Segment Open

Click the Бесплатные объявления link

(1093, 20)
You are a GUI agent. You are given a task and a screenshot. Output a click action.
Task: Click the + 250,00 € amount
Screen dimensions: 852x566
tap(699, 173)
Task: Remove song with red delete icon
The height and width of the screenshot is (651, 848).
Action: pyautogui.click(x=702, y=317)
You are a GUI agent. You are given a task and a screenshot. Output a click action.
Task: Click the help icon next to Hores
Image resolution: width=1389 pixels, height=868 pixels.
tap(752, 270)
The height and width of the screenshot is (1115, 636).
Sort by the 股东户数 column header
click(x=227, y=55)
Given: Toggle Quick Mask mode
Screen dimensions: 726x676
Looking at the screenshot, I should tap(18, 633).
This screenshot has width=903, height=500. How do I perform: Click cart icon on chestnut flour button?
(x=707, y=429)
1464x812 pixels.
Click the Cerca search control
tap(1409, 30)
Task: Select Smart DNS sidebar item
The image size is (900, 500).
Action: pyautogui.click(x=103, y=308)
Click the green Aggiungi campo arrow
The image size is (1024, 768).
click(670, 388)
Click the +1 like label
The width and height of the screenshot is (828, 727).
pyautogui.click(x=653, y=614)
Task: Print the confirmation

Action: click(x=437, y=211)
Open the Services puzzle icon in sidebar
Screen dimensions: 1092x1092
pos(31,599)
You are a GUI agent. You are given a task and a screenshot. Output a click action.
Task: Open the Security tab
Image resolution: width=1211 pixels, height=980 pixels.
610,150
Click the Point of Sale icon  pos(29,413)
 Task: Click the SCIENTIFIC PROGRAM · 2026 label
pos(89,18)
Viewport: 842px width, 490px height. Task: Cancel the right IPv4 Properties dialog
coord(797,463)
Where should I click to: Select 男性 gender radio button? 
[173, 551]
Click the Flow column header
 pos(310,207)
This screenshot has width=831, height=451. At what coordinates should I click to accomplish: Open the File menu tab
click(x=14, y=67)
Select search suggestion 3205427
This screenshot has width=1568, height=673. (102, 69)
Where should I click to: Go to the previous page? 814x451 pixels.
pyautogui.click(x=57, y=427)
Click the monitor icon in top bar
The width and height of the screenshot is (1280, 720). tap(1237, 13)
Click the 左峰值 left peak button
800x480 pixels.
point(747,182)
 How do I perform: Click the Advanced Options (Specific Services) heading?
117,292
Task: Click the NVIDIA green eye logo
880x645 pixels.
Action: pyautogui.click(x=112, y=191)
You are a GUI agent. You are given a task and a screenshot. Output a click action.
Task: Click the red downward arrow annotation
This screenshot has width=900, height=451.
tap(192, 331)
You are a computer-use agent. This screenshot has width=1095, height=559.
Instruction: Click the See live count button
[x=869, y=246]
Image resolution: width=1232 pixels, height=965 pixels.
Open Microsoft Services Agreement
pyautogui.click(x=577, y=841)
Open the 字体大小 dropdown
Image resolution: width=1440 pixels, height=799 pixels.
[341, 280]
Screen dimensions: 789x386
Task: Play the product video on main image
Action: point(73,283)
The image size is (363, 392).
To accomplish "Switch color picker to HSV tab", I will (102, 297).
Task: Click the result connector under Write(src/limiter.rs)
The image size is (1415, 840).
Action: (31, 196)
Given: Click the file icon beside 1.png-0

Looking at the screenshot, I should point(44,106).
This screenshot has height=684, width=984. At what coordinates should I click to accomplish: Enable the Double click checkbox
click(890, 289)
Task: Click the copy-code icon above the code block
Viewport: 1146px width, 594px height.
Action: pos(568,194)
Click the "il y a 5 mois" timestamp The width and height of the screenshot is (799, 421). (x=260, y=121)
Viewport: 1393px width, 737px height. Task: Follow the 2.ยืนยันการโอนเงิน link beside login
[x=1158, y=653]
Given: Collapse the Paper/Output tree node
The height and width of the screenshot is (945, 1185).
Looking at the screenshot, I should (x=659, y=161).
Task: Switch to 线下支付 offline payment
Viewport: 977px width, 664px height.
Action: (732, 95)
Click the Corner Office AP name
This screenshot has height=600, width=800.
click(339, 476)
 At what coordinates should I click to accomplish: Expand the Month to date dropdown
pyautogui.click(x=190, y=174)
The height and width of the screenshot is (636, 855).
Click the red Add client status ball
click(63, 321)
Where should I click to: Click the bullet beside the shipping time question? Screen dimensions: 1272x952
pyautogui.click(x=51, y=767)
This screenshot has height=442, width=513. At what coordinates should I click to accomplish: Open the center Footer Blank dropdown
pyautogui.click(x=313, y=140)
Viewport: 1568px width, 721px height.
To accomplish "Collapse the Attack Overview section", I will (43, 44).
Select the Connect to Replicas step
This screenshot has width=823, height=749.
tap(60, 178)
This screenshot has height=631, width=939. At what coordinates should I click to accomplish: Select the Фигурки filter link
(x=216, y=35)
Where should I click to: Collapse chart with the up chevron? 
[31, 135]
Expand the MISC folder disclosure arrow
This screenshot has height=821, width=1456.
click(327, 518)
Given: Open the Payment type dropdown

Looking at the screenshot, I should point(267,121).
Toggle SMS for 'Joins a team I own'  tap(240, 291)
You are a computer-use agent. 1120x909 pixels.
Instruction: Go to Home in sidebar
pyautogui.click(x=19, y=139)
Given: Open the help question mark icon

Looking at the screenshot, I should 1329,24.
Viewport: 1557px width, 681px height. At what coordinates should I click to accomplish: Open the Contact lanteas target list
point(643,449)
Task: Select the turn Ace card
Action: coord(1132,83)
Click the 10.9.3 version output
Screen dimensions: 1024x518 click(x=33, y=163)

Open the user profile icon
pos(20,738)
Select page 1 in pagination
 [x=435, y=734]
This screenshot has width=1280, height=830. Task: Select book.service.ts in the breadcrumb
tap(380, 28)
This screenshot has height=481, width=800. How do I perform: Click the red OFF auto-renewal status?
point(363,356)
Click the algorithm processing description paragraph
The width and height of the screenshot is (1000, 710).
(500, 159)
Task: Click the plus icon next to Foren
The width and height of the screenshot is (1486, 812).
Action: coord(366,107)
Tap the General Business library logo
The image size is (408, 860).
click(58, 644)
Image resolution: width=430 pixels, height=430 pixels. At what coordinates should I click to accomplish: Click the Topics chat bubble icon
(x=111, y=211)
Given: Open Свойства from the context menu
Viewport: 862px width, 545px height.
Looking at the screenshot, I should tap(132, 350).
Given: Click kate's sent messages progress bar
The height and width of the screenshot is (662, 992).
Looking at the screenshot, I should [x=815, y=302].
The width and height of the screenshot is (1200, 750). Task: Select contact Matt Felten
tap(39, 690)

Segment Closed

» **Task objective**: In the listing above, locate the line containing "Where should I click to: Click" and the line containing "Viewport: 1568px width, 721px height.", then transcribe both and every line between them verbatim.

» **Reply to the exercise**:
Where should I click to: Click the bullet beside the shipping time question? Screen dimensions: 1272x952
pyautogui.click(x=51, y=767)
This screenshot has height=442, width=513. At what coordinates should I click to accomplish: Open the center Footer Blank dropdown
pyautogui.click(x=313, y=140)
Viewport: 1568px width, 721px height.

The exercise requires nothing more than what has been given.